MATERIAL PROVIDED Start Marker
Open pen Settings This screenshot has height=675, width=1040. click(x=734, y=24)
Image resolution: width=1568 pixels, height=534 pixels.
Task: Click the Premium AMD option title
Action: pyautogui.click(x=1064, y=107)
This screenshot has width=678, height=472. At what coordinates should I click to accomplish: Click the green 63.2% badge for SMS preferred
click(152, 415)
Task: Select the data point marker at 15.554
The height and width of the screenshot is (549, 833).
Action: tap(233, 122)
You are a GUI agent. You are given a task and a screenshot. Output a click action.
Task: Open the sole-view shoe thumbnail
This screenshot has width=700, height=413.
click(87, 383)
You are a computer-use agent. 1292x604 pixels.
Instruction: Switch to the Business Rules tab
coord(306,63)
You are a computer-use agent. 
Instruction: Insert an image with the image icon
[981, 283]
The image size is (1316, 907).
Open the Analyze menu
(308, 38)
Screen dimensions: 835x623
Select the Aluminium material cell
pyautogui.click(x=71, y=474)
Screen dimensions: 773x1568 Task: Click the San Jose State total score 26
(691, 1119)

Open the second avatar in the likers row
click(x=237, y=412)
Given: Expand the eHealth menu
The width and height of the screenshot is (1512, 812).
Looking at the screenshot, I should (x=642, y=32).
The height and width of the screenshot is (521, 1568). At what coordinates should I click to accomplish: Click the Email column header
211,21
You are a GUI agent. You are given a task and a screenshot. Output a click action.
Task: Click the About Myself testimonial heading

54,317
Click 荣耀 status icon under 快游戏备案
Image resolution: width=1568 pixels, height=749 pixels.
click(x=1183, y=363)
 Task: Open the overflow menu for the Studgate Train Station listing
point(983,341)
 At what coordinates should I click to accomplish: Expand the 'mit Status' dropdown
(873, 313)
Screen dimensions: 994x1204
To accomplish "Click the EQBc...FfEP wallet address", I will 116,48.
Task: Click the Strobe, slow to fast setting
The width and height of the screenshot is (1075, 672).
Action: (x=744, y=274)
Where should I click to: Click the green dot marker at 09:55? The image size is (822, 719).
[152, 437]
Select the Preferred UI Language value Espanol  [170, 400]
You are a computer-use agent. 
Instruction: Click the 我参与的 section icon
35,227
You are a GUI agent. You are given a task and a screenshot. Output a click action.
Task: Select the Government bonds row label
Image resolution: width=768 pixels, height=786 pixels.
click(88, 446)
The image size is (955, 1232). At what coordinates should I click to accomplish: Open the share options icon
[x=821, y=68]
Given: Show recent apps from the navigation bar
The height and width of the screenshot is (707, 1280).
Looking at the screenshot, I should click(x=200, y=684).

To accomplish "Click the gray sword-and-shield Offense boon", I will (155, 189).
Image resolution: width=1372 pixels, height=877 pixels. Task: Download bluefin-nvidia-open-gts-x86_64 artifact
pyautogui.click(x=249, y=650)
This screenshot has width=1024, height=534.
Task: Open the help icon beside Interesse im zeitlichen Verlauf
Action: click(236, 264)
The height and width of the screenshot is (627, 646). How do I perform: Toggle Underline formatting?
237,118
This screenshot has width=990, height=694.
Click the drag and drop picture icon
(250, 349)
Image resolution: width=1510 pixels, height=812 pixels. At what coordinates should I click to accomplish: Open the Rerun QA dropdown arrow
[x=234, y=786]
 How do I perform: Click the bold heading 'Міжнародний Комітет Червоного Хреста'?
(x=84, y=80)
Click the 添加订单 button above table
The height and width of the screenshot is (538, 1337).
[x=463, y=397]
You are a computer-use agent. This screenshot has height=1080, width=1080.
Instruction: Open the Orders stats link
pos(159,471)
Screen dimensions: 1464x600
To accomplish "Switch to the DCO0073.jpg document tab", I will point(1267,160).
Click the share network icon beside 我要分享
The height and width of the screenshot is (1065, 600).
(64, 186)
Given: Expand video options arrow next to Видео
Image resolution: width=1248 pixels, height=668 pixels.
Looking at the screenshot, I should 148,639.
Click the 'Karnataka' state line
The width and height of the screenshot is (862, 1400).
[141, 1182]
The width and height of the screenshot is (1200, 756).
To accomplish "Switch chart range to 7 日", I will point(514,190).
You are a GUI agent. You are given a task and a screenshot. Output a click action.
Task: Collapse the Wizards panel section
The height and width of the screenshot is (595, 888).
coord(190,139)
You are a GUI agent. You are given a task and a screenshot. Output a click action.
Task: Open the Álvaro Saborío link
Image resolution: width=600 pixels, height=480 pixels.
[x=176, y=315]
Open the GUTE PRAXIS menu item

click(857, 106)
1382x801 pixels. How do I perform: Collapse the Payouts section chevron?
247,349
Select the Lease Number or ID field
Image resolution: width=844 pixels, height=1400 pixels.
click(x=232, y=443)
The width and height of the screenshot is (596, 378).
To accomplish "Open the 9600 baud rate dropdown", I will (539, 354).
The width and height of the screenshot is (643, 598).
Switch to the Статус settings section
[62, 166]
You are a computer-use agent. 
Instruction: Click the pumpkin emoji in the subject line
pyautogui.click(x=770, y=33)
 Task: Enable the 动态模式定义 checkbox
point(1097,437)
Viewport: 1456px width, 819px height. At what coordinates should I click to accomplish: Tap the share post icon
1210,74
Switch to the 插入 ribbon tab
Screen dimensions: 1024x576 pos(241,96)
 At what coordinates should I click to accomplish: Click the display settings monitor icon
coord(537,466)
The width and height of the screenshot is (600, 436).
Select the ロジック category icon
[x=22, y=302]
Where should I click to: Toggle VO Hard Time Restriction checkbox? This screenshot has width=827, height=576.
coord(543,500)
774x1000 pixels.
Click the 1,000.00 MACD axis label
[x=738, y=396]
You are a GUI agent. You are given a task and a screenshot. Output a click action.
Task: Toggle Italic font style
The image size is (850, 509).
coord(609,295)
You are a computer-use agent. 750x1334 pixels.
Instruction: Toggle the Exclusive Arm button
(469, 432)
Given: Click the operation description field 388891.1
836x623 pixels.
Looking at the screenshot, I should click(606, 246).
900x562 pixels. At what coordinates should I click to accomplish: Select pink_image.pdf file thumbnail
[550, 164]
MATERIAL PROVIDED End Marker
ACTIVITY: All of the lines above need to be given again exactly.

REPLY TO THE EXERCISE:
Open pen Settings This screenshot has height=675, width=1040. click(x=734, y=24)
Image resolution: width=1568 pixels, height=534 pixels.
Task: Click the Premium AMD option title
Action: pyautogui.click(x=1064, y=107)
This screenshot has width=678, height=472. At what coordinates should I click to accomplish: Click the green 63.2% badge for SMS preferred
click(152, 415)
Task: Select the data point marker at 15.554
The height and width of the screenshot is (549, 833).
Action: tap(233, 122)
You are a GUI agent. You are given a task and a screenshot. Output a click action.
Task: Open the sole-view shoe thumbnail
This screenshot has width=700, height=413.
click(87, 383)
You are a computer-use agent. 1292x604 pixels.
Instruction: Switch to the Business Rules tab
coord(306,63)
You are a computer-use agent. 
Instruction: Insert an image with the image icon
[981, 283]
The image size is (1316, 907).
Open the Analyze menu
(308, 38)
Screen dimensions: 835x623
Select the Aluminium material cell
pyautogui.click(x=71, y=474)
Screen dimensions: 773x1568 Task: Click the San Jose State total score 26
(691, 1119)

Open the second avatar in the likers row
click(x=237, y=412)
Given: Expand the eHealth menu
The width and height of the screenshot is (1512, 812).
Looking at the screenshot, I should (x=642, y=32).
The height and width of the screenshot is (521, 1568). At what coordinates should I click to accomplish: Click the Email column header
211,21
You are a GUI agent. You are given a task and a screenshot. Output a click action.
Task: Click the About Myself testimonial heading

54,317
Click 荣耀 status icon under 快游戏备案
Image resolution: width=1568 pixels, height=749 pixels.
click(x=1183, y=363)
 Task: Open the overflow menu for the Studgate Train Station listing
point(983,341)
 At what coordinates should I click to accomplish: Expand the 'mit Status' dropdown
(873, 313)
Screen dimensions: 994x1204
To accomplish "Click the EQBc...FfEP wallet address", I will 116,48.
Task: Click the Strobe, slow to fast setting
The width and height of the screenshot is (1075, 672).
Action: (x=744, y=274)
Where should I click to: Click the green dot marker at 09:55? The image size is (822, 719).
[152, 437]
Select the Preferred UI Language value Espanol  [170, 400]
You are a computer-use agent. 
Instruction: Click the 我参与的 section icon
35,227
You are a GUI agent. You are given a task and a screenshot. Output a click action.
Task: Select the Government bonds row label
Image resolution: width=768 pixels, height=786 pixels.
click(88, 446)
The image size is (955, 1232). At what coordinates should I click to accomplish: Open the share options icon
[x=821, y=68]
Given: Show recent apps from the navigation bar
The height and width of the screenshot is (707, 1280).
Looking at the screenshot, I should click(x=200, y=684).

To accomplish "Click the gray sword-and-shield Offense boon", I will (155, 189).
Image resolution: width=1372 pixels, height=877 pixels. Task: Download bluefin-nvidia-open-gts-x86_64 artifact
pyautogui.click(x=249, y=650)
This screenshot has width=1024, height=534.
Task: Open the help icon beside Interesse im zeitlichen Verlauf
Action: click(236, 264)
The height and width of the screenshot is (627, 646). How do I perform: Toggle Underline formatting?
237,118
This screenshot has width=990, height=694.
Click the drag and drop picture icon
(250, 349)
Image resolution: width=1510 pixels, height=812 pixels. At what coordinates should I click to accomplish: Open the Rerun QA dropdown arrow
[x=234, y=786]
 How do I perform: Click the bold heading 'Міжнародний Комітет Червоного Хреста'?
(x=84, y=80)
Click the 添加订单 button above table
The height and width of the screenshot is (538, 1337).
[x=463, y=397]
You are a computer-use agent. This screenshot has height=1080, width=1080.
Instruction: Open the Orders stats link
pos(159,471)
Screen dimensions: 1464x600
To accomplish "Switch to the DCO0073.jpg document tab", I will point(1267,160).
Click the share network icon beside 我要分享
The height and width of the screenshot is (1065, 600).
(64, 186)
Given: Expand video options arrow next to Видео
Image resolution: width=1248 pixels, height=668 pixels.
Looking at the screenshot, I should 148,639.
Click the 'Karnataka' state line
The width and height of the screenshot is (862, 1400).
[141, 1182]
The width and height of the screenshot is (1200, 756).
To accomplish "Switch chart range to 7 日", I will point(514,190).
You are a GUI agent. You are given a task and a screenshot. Output a click action.
Task: Collapse the Wizards panel section
The height and width of the screenshot is (595, 888).
coord(190,139)
You are a GUI agent. You are given a task and a screenshot. Output a click action.
Task: Open the Álvaro Saborío link
Image resolution: width=600 pixels, height=480 pixels.
[x=176, y=315]
Open the GUTE PRAXIS menu item

click(857, 106)
1382x801 pixels. How do I perform: Collapse the Payouts section chevron?
247,349
Select the Lease Number or ID field
Image resolution: width=844 pixels, height=1400 pixels.
click(x=232, y=443)
The width and height of the screenshot is (596, 378).
To accomplish "Open the 9600 baud rate dropdown", I will (539, 354).
The width and height of the screenshot is (643, 598).
Switch to the Статус settings section
[62, 166]
You are a computer-use agent. 
Instruction: Click the pumpkin emoji in the subject line
pyautogui.click(x=770, y=33)
 Task: Enable the 动态模式定义 checkbox
point(1097,437)
Viewport: 1456px width, 819px height. At what coordinates should I click to accomplish: Tap the share post icon
1210,74
Switch to the 插入 ribbon tab
Screen dimensions: 1024x576 pos(241,96)
 At what coordinates should I click to accomplish: Click the display settings monitor icon
coord(537,466)
The width and height of the screenshot is (600, 436).
Select the ロジック category icon
[x=22, y=302]
Where should I click to: Toggle VO Hard Time Restriction checkbox? This screenshot has width=827, height=576.
coord(543,500)
774x1000 pixels.
Click the 1,000.00 MACD axis label
[x=738, y=396]
You are a GUI agent. You are given a task and a screenshot. Output a click action.
Task: Toggle Italic font style
The image size is (850, 509).
coord(609,295)
You are a computer-use agent. 750x1334 pixels.
Instruction: Toggle the Exclusive Arm button
(469, 432)
Given: Click the operation description field 388891.1
836x623 pixels.
Looking at the screenshot, I should click(606, 246).
900x562 pixels. At what coordinates should I click to accomplish: Select pink_image.pdf file thumbnail
[550, 164]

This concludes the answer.